- [Assignment A]:
In the page on January 26 in Russian history, who drew the first printed map of Russia?
- [Assignment B]:
List every person named in the 1582 entry of the page on January 26 in Russian history.
- [Assignment C]:
Extend the page on January 26 in Russian history from the point where it ends.

2007/01/26

January 26 in Russian history

1525: First printed map of Russia. It was drawn by a geographer Dmitri Gerasimov and was based on the accounts of travellers and merchants and on interviews with them.

1582: The end of the Livonian war. Ambassador of Ivan IV, tsar of Russia, and Stefan Batory, king of Polish-Lithuanian Commonwealth, with help of the papal legatus Antonio Possevino, sign the Treaty of Jam Zapolski in a village Kiverova Gora. Russian ambassadors were duke Yeletsky and book publisher Alferyev. The Livonian war started in 1558 to establish control on the territory of Livonian Confederation (modern Latvia and Estonia). This confederation consisted of a number of German colonies: the Livonian Order, Archbishopric of Riga, Bishopric of Dorpat, Bishopric of Ă–sel-Wiek, and Bishopric of Courland. In the course of the war Sweden joined the Polish-Lithuanian Commonwealth and the accent moved to the territories lying between Russia and the Polish-Lithuanian Commonwealth. According to the terms of the 20-year truce, Russia renounced the claims to Livonia and Polotsk, but Poland returned the occupied Russian city of Velikie Luki and stopped the siege of Pskov. Russia lost the southern coast of the Gulf of Finland, the only access to the Baltic Sea and regained it only 13 years later, during the Russian-Swedish war of 1590-1595.

- [Recorded information]:
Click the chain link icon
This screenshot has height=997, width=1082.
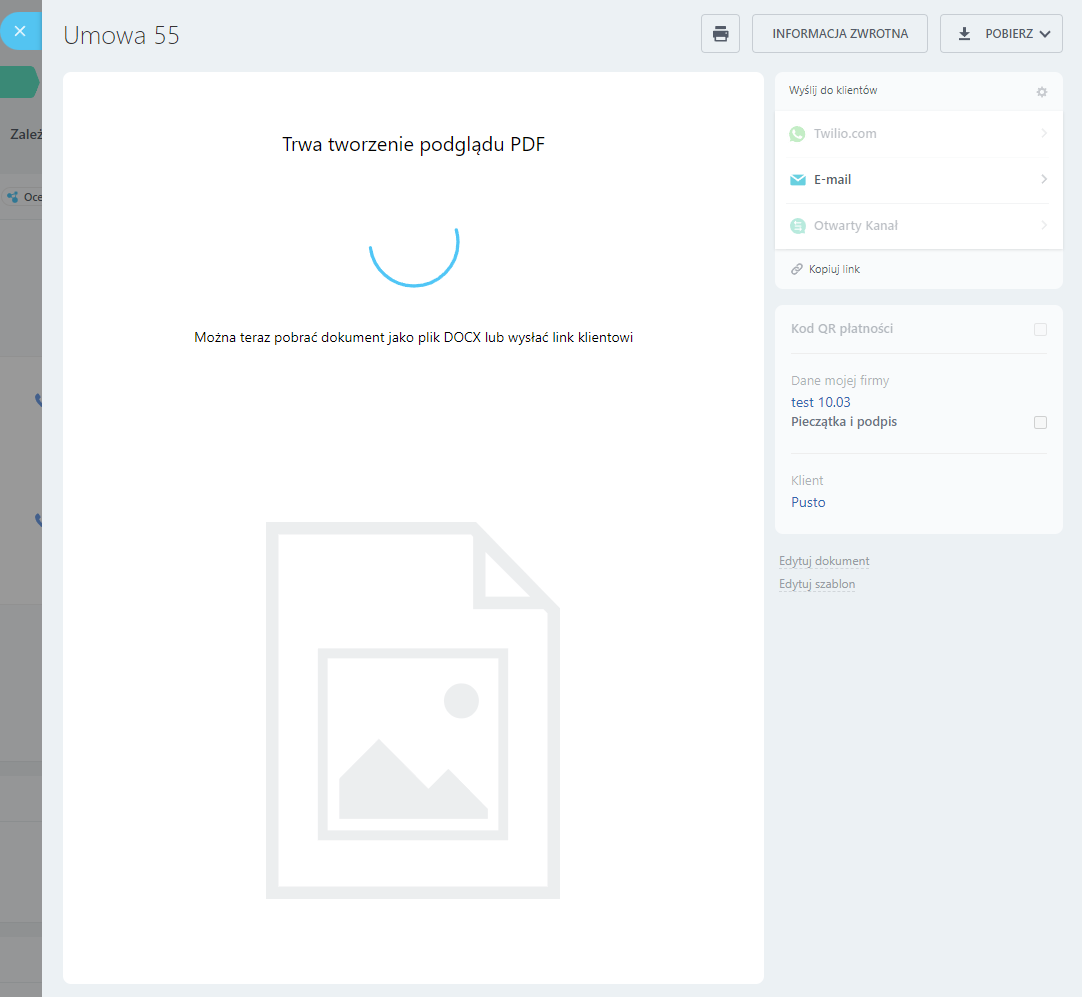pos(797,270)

...

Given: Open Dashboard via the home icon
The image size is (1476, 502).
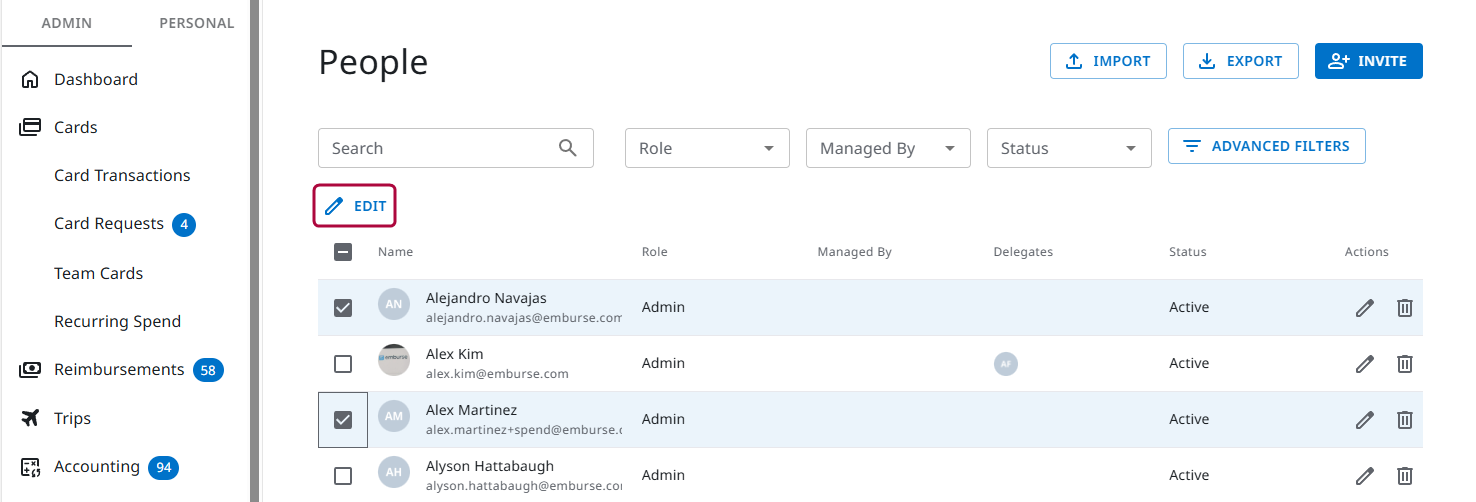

* * *

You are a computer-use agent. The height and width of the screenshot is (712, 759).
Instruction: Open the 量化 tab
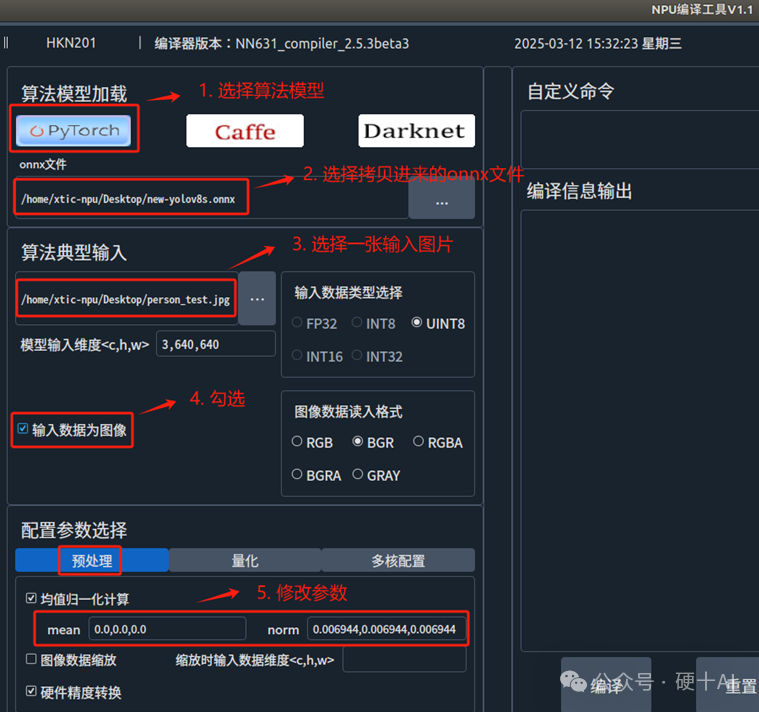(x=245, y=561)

- [Task answer A]:
Dmitri Gerasimov, a geographer.

- [Task answer B]:
Ivan IV, Stefan Batory, Antonio Possevino, Yeletsky, Alferyev

- [Task answer C]:
1924: The 2nd congress of Soviets renamed Petrograd (ex-St. Petersburg) to Leningrad.

1943: Nikolai Vavilov, a prominent botanist and geneticist, died in a prison in Saratov from dystrophia. Vavilov, born in 1887, graduated from Moscow Agricultural Institute and worked together with the father of genetics, William Bateson, for some years. Vavilov was interested in the origin of cultivated plants, especially the cereal crops. He organized a number of botanical expeditions, created the largest collection of largest plant seeds in the world and was the first to identify the centres of origin of the cultivated plants. He also formulated the law of homologous series in variation. In 1940 he was repressed as a defender of the "bourgeois pseudoscience" genetics. In 1968, the Research Institute of Plant Industry in Leningrad was renamed to the Vavilov Institute of Plant Industry.